Coffee spilled on my bathrobe as I jerked upright watching the NBC Today show interview with Kirk Ewing this morning. He’s the Scottish developer of a video “game” that recreates the murder of President John Kennedy — from the shooter’s point of view. I saw the young man deliver words like “investigation” and “forensic” with a deadpan expression. He probably didn’t realize his explanation of the game’s two modes, bloodless or not, as existing to entice more customers seemed a telling response to Matt Lauer’s question. So is Ewing’s youth. He doesn’t remember. He couldn’t know.

An entire generation, probably mostly Americans, recalls the Kennedy shooting as a poignant moment that stands out in our past. For some of us it defined our future.
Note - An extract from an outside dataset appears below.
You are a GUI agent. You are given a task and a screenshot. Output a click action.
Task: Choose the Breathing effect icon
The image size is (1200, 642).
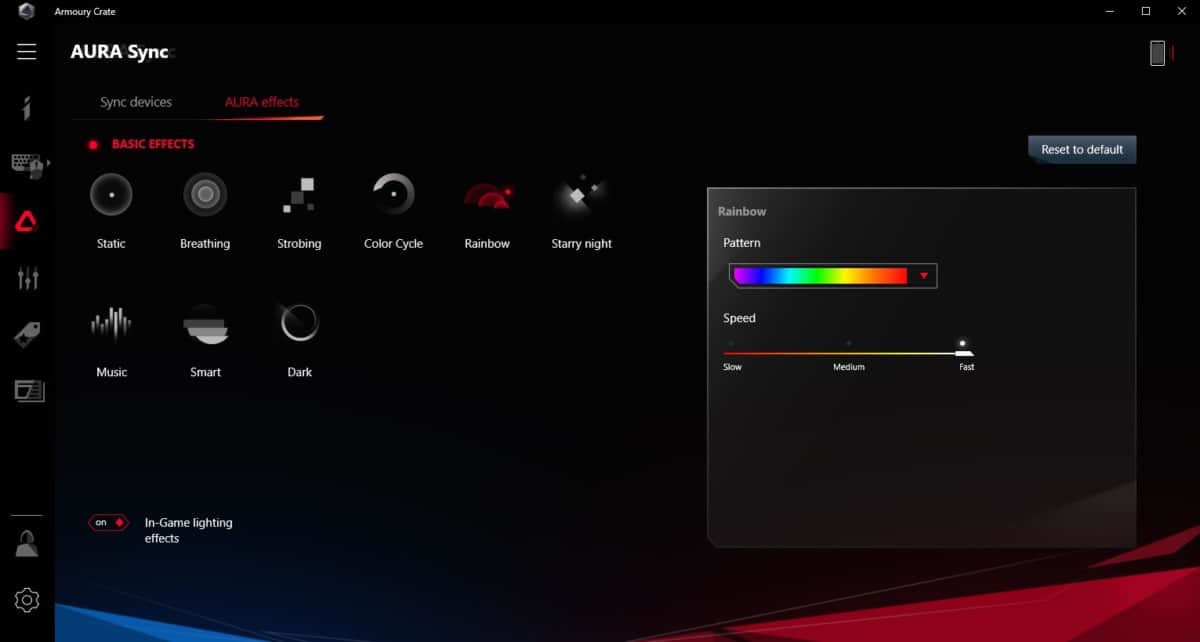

We all have a story to tell about where we were and what we were doing when we heard the news, and I’m no exception. I knew something major was happening as I ran the mile between classes at either end of Northwestern University’s Evanston, Illinois, campus. It was very cold, and I had wet hair from a swim class. The other students I passed had strange looks on their faces. The campus was eerily quiet for break time.

Dr. Campbell began his psychology lecture with the news that the president had been shot. In a few minutes someone sidled out on the stage to whisper to him, and he announced the death. He bowed his head a moment, then tried and failed to continue speaking. Class was dismissed for us that day, for John Kennedy, forever.

We don’t need a simulation.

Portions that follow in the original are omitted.